PROBLEM TO WORK ON:
Copy the final lines exactly, starting at the one that contains "You are a computer-use agent." and ending with the last line of the listing below. Pictures are not part of the copy.

»»

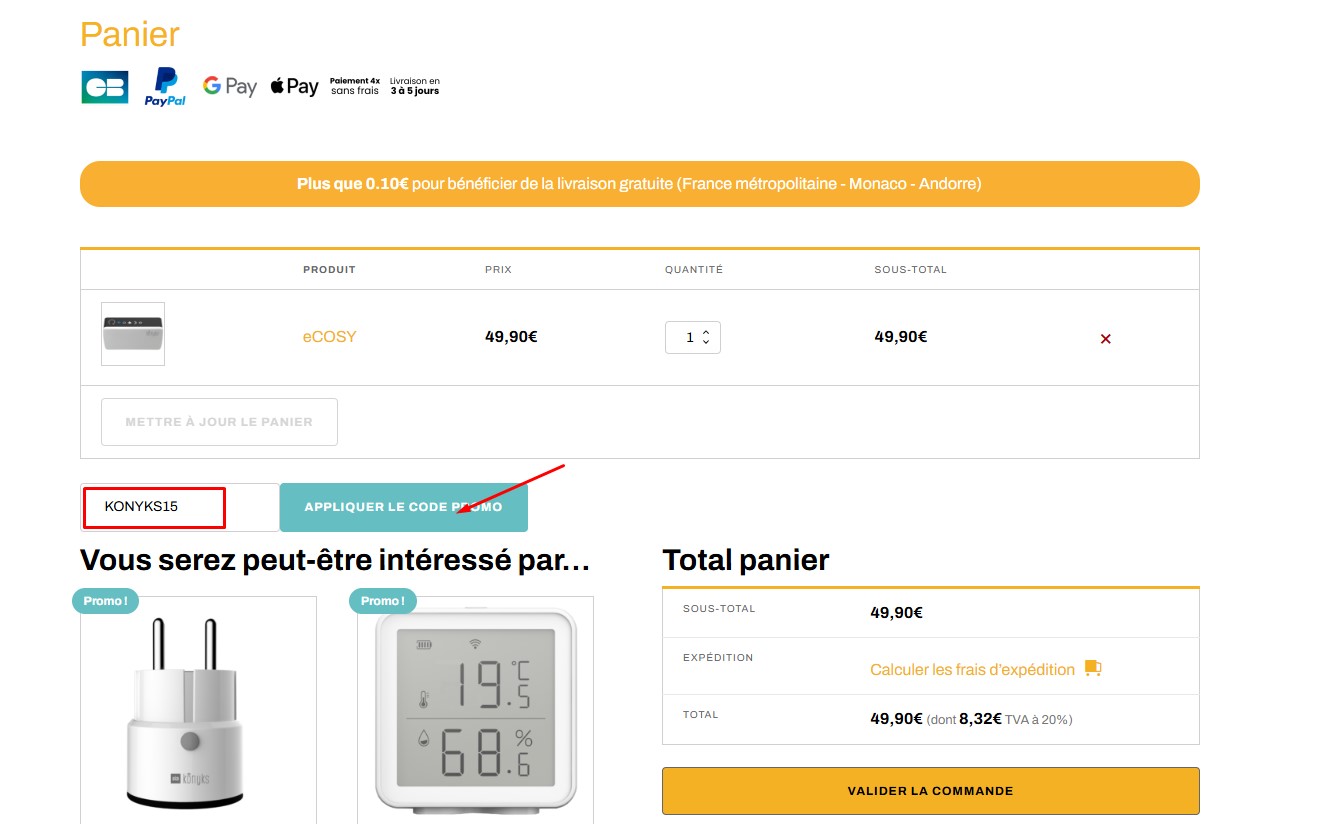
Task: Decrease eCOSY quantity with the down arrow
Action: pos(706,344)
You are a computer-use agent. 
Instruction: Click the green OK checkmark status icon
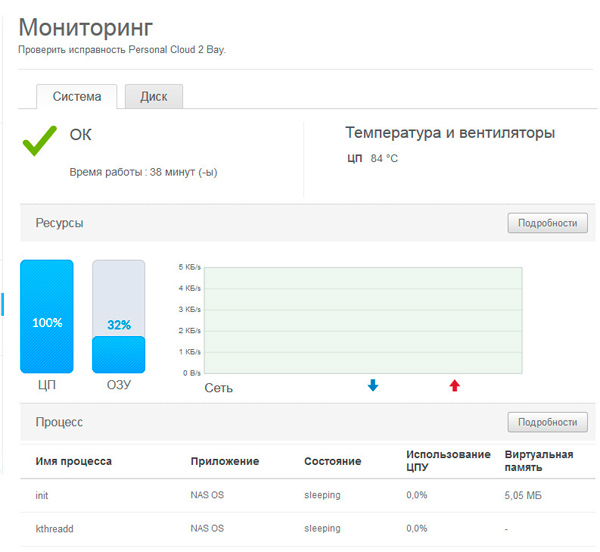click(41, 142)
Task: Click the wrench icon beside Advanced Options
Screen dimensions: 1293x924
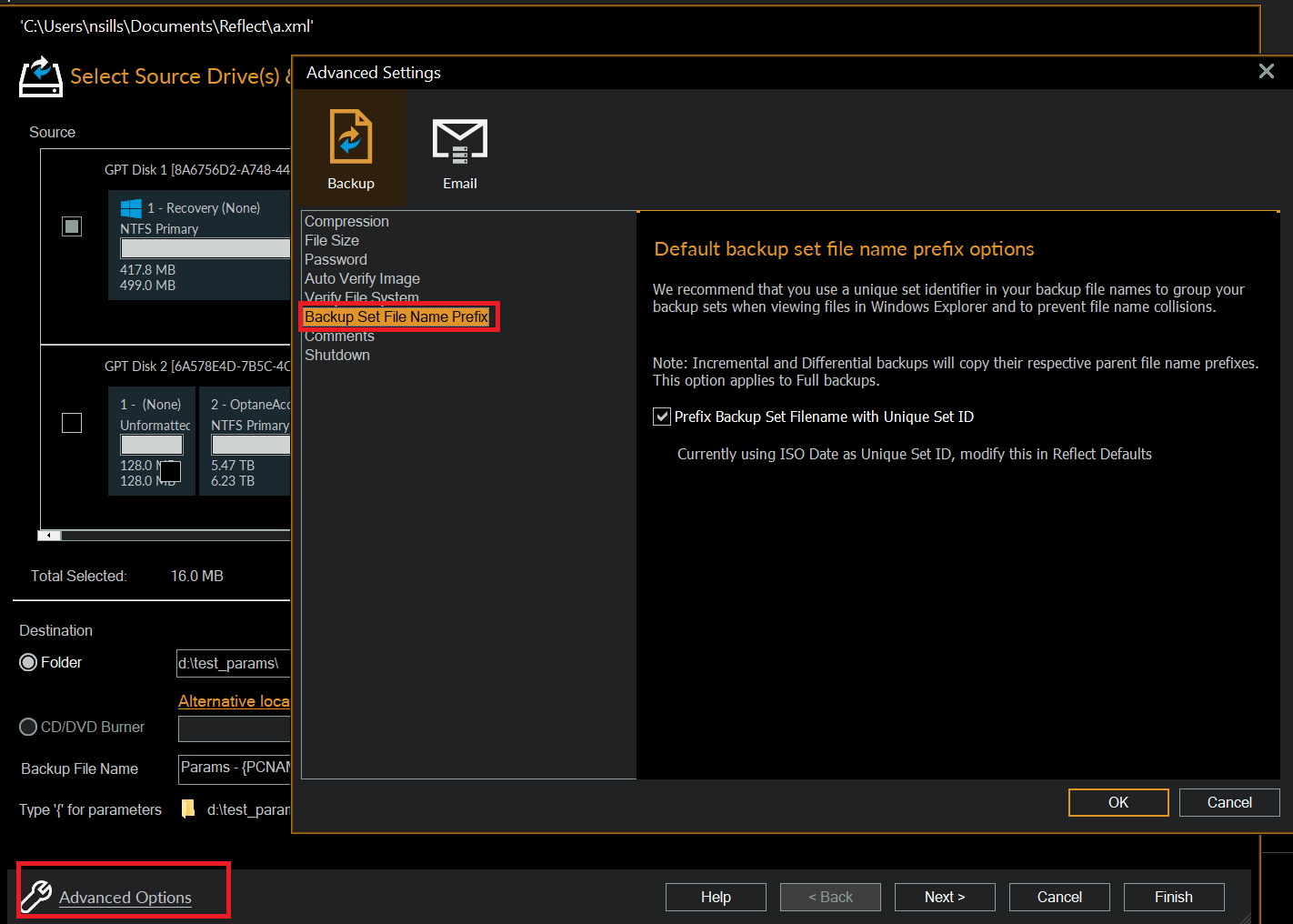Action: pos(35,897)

««

RESULT BELOW:
You are a computer-use agent. 
Instruction: Click the green OK checkmark status icon
click(41, 142)
Task: Click the wrench icon beside Advanced Options
Screen dimensions: 1293x924
Action: pos(35,897)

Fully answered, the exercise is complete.